## YOUR ASSIGNMENT:
Go through the data and copy every line in which "computer" appears.

## DATASET:
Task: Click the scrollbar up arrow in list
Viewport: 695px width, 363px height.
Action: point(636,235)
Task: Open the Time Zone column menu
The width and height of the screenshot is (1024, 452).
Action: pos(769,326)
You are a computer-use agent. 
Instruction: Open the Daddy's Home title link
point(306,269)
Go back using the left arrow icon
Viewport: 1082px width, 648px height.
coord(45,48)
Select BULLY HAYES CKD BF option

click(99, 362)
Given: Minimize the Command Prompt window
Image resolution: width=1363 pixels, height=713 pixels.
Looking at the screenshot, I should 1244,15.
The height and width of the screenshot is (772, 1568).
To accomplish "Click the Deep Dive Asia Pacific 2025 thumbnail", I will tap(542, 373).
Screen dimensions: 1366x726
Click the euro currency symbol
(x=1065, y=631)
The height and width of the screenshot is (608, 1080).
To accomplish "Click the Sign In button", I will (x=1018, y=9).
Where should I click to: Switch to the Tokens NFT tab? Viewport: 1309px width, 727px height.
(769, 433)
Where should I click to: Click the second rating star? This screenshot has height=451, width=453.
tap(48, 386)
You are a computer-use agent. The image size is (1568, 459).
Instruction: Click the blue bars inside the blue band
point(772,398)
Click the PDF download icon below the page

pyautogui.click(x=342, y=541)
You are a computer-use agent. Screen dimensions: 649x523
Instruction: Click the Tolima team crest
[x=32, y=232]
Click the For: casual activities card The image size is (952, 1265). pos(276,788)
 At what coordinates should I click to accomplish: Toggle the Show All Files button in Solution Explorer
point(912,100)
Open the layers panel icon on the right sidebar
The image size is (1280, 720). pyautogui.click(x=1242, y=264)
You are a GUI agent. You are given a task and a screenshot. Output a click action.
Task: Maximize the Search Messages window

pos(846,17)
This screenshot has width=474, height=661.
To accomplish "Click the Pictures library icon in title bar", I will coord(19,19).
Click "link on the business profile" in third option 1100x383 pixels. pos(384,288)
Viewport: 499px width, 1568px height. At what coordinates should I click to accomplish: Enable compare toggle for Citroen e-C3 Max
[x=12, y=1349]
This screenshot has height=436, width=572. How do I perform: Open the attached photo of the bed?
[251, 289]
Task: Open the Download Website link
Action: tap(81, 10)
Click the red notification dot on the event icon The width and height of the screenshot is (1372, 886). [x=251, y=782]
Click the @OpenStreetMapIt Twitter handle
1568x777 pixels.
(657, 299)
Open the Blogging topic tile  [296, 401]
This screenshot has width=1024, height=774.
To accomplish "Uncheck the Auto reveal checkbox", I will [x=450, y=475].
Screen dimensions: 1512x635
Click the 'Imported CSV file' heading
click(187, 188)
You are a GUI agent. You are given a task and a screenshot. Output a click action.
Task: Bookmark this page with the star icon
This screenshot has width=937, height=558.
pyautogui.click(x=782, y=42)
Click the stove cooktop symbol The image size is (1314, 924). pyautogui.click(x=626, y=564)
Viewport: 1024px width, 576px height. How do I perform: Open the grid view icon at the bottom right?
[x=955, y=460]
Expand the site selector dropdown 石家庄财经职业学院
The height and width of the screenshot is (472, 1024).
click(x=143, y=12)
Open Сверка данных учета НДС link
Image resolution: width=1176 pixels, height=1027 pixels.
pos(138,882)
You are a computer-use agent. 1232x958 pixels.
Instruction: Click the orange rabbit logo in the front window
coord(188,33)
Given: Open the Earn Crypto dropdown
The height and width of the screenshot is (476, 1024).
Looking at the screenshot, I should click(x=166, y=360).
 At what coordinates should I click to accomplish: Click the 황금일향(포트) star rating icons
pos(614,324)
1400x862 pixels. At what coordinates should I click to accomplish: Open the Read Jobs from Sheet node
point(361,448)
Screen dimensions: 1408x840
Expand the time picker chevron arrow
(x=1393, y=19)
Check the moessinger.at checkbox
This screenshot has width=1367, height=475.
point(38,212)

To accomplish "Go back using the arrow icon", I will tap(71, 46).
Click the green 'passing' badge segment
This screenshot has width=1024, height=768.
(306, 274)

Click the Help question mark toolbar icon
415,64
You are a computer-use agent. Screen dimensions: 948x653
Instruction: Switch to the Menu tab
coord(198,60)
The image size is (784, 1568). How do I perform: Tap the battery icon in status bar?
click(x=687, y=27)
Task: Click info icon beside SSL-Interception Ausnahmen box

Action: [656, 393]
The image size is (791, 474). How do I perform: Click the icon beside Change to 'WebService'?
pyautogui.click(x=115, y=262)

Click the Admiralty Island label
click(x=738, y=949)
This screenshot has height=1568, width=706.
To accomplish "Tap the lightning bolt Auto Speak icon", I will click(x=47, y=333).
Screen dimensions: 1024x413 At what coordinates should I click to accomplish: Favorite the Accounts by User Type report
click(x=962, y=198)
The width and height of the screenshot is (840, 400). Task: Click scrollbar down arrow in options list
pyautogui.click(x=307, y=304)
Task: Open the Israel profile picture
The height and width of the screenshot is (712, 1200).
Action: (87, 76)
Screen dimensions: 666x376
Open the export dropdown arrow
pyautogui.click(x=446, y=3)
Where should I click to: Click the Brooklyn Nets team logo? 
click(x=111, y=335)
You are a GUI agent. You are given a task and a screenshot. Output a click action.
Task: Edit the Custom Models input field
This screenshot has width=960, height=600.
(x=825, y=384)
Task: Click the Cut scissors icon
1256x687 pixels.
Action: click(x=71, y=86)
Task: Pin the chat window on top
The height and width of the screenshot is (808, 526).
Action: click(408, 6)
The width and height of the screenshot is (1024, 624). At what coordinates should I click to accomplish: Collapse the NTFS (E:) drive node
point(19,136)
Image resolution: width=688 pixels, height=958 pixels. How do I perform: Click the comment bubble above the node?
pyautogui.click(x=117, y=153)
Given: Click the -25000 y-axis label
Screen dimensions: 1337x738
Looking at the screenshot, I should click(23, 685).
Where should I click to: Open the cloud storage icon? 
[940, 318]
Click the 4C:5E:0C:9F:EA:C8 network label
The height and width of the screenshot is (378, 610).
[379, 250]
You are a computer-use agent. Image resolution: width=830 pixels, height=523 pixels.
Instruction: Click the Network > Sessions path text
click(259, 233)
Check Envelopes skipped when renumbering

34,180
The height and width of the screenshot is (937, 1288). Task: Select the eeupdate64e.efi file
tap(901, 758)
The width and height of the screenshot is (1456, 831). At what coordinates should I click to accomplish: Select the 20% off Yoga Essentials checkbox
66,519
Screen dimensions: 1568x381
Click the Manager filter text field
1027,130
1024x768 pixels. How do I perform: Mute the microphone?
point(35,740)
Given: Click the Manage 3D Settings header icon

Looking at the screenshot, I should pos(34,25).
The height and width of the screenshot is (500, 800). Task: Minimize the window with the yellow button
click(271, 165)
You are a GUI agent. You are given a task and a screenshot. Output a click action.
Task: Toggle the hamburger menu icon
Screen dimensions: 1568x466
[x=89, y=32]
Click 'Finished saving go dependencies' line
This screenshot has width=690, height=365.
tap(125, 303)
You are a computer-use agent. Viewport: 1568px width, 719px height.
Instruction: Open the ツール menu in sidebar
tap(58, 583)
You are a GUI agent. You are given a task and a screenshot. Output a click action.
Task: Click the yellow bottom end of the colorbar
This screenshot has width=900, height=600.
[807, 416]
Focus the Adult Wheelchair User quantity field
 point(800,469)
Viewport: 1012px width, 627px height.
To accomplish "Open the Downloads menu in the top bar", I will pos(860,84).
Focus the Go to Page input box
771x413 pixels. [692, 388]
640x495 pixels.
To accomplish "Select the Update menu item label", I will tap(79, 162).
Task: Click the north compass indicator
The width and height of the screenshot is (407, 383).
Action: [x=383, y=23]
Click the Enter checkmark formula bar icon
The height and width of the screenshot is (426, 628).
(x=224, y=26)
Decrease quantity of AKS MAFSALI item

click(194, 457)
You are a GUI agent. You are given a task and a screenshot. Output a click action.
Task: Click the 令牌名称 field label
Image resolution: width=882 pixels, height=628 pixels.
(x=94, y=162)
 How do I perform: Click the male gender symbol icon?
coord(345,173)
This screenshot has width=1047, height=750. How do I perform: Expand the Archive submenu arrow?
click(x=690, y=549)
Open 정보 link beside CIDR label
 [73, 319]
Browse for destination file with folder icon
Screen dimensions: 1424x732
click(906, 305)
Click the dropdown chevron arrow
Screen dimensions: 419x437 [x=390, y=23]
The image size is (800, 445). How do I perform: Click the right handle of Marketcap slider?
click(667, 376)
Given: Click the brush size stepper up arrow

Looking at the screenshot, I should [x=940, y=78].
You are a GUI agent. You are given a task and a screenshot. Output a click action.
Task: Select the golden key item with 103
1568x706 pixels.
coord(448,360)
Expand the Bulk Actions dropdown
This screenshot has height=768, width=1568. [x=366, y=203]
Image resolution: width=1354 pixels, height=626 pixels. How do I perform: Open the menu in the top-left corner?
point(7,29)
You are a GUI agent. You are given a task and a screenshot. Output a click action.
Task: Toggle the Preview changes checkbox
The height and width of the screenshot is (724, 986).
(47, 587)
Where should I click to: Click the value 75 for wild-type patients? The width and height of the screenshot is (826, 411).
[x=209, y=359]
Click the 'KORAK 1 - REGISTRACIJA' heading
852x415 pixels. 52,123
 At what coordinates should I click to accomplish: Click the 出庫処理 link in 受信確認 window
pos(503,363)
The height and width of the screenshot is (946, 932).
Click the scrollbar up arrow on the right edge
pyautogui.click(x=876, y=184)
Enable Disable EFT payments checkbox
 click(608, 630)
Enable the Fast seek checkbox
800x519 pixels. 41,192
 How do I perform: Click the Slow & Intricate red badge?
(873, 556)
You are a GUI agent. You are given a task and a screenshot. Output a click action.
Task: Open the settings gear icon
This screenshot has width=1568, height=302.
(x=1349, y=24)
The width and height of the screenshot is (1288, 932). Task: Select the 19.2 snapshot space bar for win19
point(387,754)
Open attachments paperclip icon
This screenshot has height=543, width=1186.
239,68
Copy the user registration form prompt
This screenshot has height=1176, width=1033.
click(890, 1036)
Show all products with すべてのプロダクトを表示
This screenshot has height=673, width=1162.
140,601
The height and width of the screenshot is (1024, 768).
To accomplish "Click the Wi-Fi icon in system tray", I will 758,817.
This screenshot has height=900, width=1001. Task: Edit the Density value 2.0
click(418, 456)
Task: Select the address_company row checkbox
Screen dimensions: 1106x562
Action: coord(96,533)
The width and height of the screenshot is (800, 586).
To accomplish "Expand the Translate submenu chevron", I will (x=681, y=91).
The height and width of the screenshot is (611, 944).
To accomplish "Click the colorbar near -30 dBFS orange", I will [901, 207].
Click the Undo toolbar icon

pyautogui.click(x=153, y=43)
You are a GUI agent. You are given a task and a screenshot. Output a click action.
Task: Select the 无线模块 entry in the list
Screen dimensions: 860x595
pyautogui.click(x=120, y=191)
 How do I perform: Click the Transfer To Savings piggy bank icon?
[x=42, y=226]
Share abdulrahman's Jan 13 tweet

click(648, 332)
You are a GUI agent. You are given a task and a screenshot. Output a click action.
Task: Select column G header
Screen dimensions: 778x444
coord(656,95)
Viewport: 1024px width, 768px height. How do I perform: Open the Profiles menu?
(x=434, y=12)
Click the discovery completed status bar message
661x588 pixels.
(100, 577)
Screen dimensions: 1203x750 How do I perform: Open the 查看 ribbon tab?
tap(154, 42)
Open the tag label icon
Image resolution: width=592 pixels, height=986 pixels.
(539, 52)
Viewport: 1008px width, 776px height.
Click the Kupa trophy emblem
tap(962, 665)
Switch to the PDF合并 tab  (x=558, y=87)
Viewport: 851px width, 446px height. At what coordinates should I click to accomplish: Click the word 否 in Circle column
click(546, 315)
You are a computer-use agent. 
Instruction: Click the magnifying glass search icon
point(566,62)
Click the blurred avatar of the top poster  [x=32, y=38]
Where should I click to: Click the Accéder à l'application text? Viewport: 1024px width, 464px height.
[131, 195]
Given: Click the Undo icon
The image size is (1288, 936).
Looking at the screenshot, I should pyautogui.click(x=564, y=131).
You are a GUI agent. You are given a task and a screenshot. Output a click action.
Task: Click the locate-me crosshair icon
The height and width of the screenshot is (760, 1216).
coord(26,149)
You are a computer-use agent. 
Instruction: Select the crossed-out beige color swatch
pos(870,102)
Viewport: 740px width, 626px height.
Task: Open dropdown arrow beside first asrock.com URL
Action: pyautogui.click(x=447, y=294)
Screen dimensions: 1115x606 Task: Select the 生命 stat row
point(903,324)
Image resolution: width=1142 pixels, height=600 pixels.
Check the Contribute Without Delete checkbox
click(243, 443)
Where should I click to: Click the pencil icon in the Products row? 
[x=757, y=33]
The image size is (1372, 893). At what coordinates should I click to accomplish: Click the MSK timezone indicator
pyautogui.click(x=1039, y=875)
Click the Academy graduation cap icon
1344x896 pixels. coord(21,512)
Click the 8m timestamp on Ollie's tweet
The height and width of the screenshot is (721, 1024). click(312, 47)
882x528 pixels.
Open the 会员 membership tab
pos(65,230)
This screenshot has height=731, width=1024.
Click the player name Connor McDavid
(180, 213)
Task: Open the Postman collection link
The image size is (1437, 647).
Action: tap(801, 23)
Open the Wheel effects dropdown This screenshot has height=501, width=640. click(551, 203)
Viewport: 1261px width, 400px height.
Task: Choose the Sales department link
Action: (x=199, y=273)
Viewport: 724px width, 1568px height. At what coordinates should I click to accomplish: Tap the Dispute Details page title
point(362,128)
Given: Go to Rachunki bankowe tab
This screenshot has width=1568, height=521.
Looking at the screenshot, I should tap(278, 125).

## RESULT OF THE TASK:
You are a computer-use agent. 
You are a computer-use agent. The image size is (1568, 459).
You are a computer-use agent. Screen dimensions: 649x523
You are a computer-use agent. 1232x958 pixels.
You are a computer-use agent. Screen dimensions: 948x653
You are a computer-use agent. Image resolution: width=830 pixels, height=523 pixels.
You are a computer-use agent. Viewport: 1568px width, 719px height.
You are a computer-use agent. 
You are a computer-use agent. 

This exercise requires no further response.